Setelah penjara selesai dan tidak luput memakan penderitaan, para mentri melapor bahwa penjara telah selesai, tetapi dengan selesainya penjara itu raja Bondan kurang kepercayaan takut pembuatan penjara kurang kuat, raja Bondan memeriksanya langsung tanpa memerintahkan orang Iain dan masuk ke dalam penjara, oleh karena mungkin raja Bondan sudah banyak kesalahan, kesalahannya ketika ia ada didalam penjara dan kebetulan dapat dilihat oleh Ciung Wanara, maka kesempatan itu tidak di sia-siakan. Dengan kekuatan batin Ciung Wanara menggunakan ilmunya yang telah dipelajari bertahun-tahun dari Pandita Ajar Sukaresi Gunung Padang maka sedikit demi sedikit pintu penjara menutup sendiri, lama kelamaan pintu Penjara menutup rapat. Melihat kejadian itu raja Bondan kaget dan langsung mendekati pintu yang sudah tertutup rapat dan ternyata pintu itu tidak bisa dibuka lagi. Setelah diketahui oleh para mentri dan Bupati, maka kelompok kerajaan Galuh yang sementara dipercayakan kepada Hariang Banga anak raja Galuh Prabu Adimulya dari permaesuri Dewi Pangrenyep mengetahuinya, bahwa perbuatan ini akibat dari ulah Ciung Wanara, maka terjadilah perselisihan paham antara Ciung Wanara dan Hariang Banga sampai-sampai terjadi perkelahian dan peperangan antara kelompok Dewi Naganingrum dengan Dewi Pangerenyep, peperangan tidak ada yang kalah. Pada suatu saat Ciung Wanara dan Hariang Banga sudah sampai dipinggiran sungai dan kedua-duanya mendengar ada suara yang menggema, suara itu menerangkan bahwa perkelahian ini antara saudara, dan ternyata yang memberi keterangan itu tiada lain ayah mereka yaitu Pandita Ajar Sukaresi Gunung Padang.

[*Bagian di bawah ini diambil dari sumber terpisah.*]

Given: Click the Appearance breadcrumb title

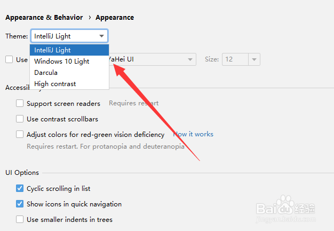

Setelah tahu maka Ciung Wanara dan Hariang Banga berangkulan disertai oleh Dewi Naganingrum dan Dewi Pangrenyep, dan setelah itu Ciung Wanara dapat menumpas kekacauan di kerajaan Galuh, maka oleh ayahnya kerajaan Galuh dibagi dua, Ciung Wanara menjadi Raja Pajajaran, sedangkan Hariang Banga menjadi raja Majapahit pertama.